COLUMBIA, S.C.—Today, a pair of South Carolina parents teamed up with the Institute for Justice (IJ) to file a petition that seeks to restore South Carolina’s Education Scholarship Trust Fund (ESTF) program so that children from low-income families can use the scholarships to attend private schools. The lawsuit, filed in the South Carolina Supreme Court, challenges the federal constitutionality of a state Department of Education policy that prohibits parents from using their children’s scholarships to pay for tuition at private schools. The Department maintains that the policy is mandated by a provision of the South Carolina Constitution, as recently interpreted by the state’s supreme court, but the lawsuit filed today argues that applying the state constitution to target and penalize private school families violates the Constitution of the United States.

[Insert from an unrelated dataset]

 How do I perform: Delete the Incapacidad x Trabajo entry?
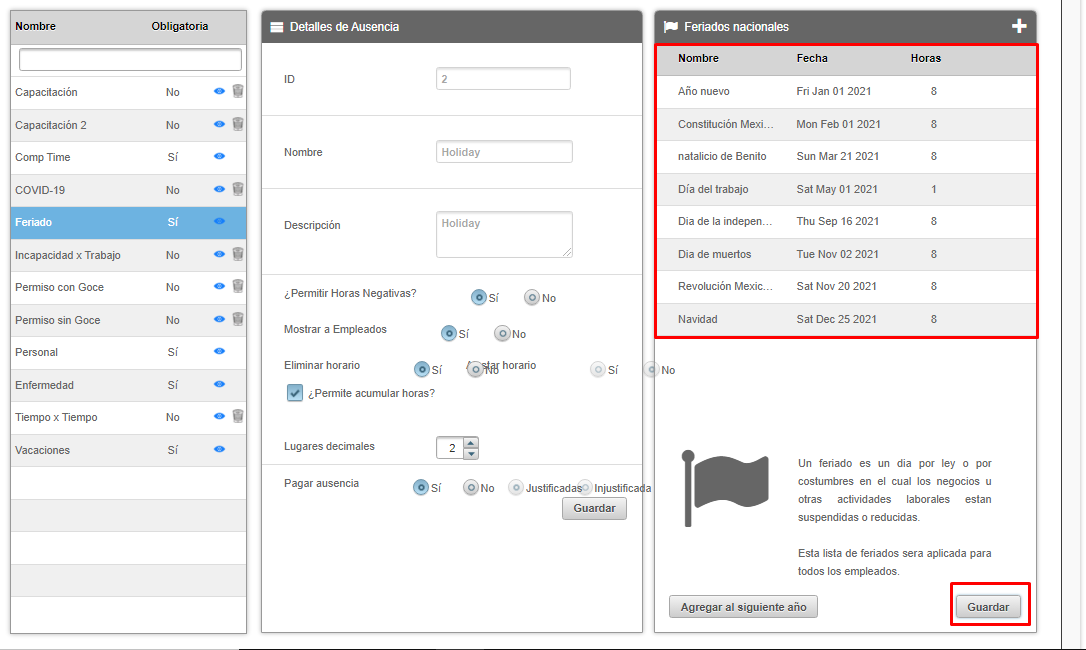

“Because of this prohibition, five thousand low-income families lost the ability to use their scholarships to attend private schools,” said IJ Educational Choice Attorney David Hodges. “This is a travesty not only for these children, but for the rule of law. These education scholarships were meant for every family—not every family except the ones who choose a type of education that the state constitution disfavors.”

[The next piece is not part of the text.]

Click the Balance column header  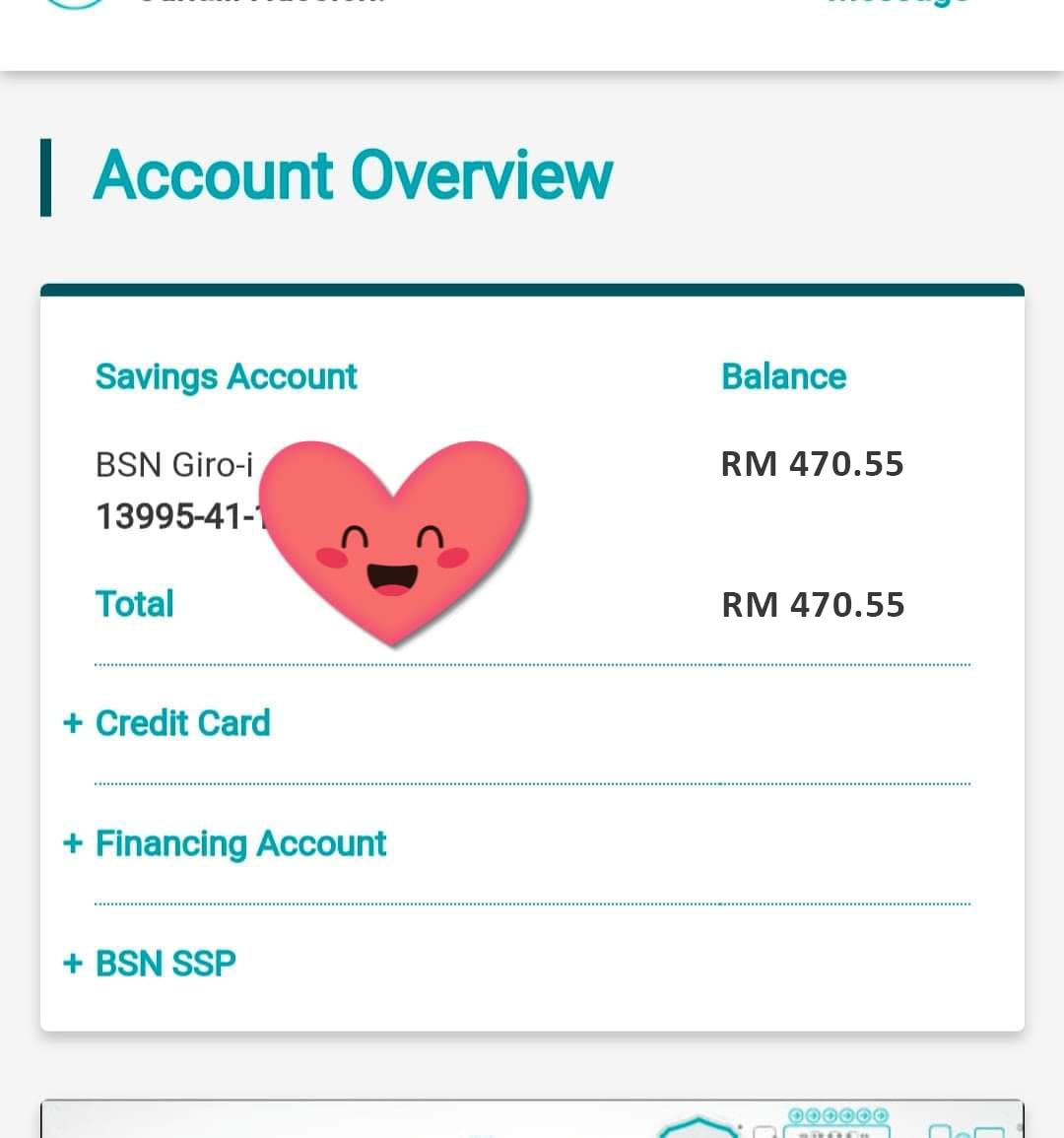point(784,376)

South Carolina’s ESTF program was created in 2023. The program gives thousands of qualifying, low-income families a $6,000 scholarship that parents can use to purchase educational expenses. When the program was created, qualifying expenses included, among other things, tuition and fees at public and private schools, textbooks and curriculum for homeschooling, tutoring, school supplies, therapies, exams, and extracurricular activities, as well as any other educational expense approved by the Department of Education.
Once the program was signed into law, parents like Yamilette Albertson of Bluffton and Constantine Shulikov of Moore jumped at the opportunity to use the funds to send their children to private schools that better fit their educational needs than the public schools in which they were enrolled. But due to the Department of Education’s policy, the quarterly payments cannot be used on tuition anymore.
“It feels like I’ve had the rug pulled out from under me,” said Yamilette, a Marine veteran who used funds from the program to enroll her 17-year-old daughter and 6-year-old twin sons in a private school. “My kids are succeeding in subjects that they used to struggle in, but without the scholarship money, I’m not sure how I’m going to afford tuition.”
Yamilette is the sole income provider in her household. In addition to providing for her three children, she takes care of her 65-year-old father who recently moved in due to chronic health issues, including cancer. Yamilette felt her daughter’s original public school was below her expectations. Now, her daughter is succeeding in class and receiving support to pursue higher education. Yamilette’s daughter is so passionate about the education she’s receiving that she offered to get a job at a shoe store to help pay for her brothers to also attend the school, as well. The job made the difference. Between Yamilette’s and her daughter’s earnings, Yamilette’s savings, and the ESTF Program, the family was able to pull together enough money to pay for the education of all three children at the school. With the new policy in place, however, all of that is in jeopardy.
South Carolina, like 37 other states, has what is called a “Blaine Amendment.” These amendments, named after former Maine Sen. James Blaine, typically restrict public funds from being used for the “aid” or “benefit” of religious schools. However, South Carolina’s Blaine Amendment goes much further than those in other states and bans public funds from being spent “for the direct benefit” of any private school, regardless of religion. It is this provision, as interpreted by the South Carolina Supreme Court, that the South Carolina Department of Education is now using to justify its ban on use of the ESTF Program to pay for private school tuition and fees.
IJ’s lawsuit argues that the state’s application of its Blaine Amendment is unconstitutional under two landmark United States Supreme Court cases: Meyer v. Nebraska, which recognized the right of parents to direct the education of their children; and Pierce v. Society of Sisters, which held that this right includes the right to send one’s children to a private school.
“South Carolina allows low-income families to use their scholarship funds on virtually any type of educational expense, public or private, except one: tuition at a private school,” said IJ Senior Attorney Michael Bindas. “The state is penalizing parents who choose private schools for their children, a choice protected by the U.S. Constitution. The state cannot point to the South Carolina Constitution as justification for this discrimination, because the federal Constitution prohibits it.”
IJ is the nation’s leading law firm defending educational choice programs and expanding educational access and opportunity. Since its founding in 1991, IJ has successfully represented parents in educational choice lawsuits in numerous state supreme courts, intermediate courts of appeal, and trial courts, as well as four times at the U.S. Supreme Court. IJ is currently challenging discriminatory laws based on similar Blaine Amendments in Massachusetts and Alaska. Matthew Cavedon of Amagi Law serves as local counsel in this case.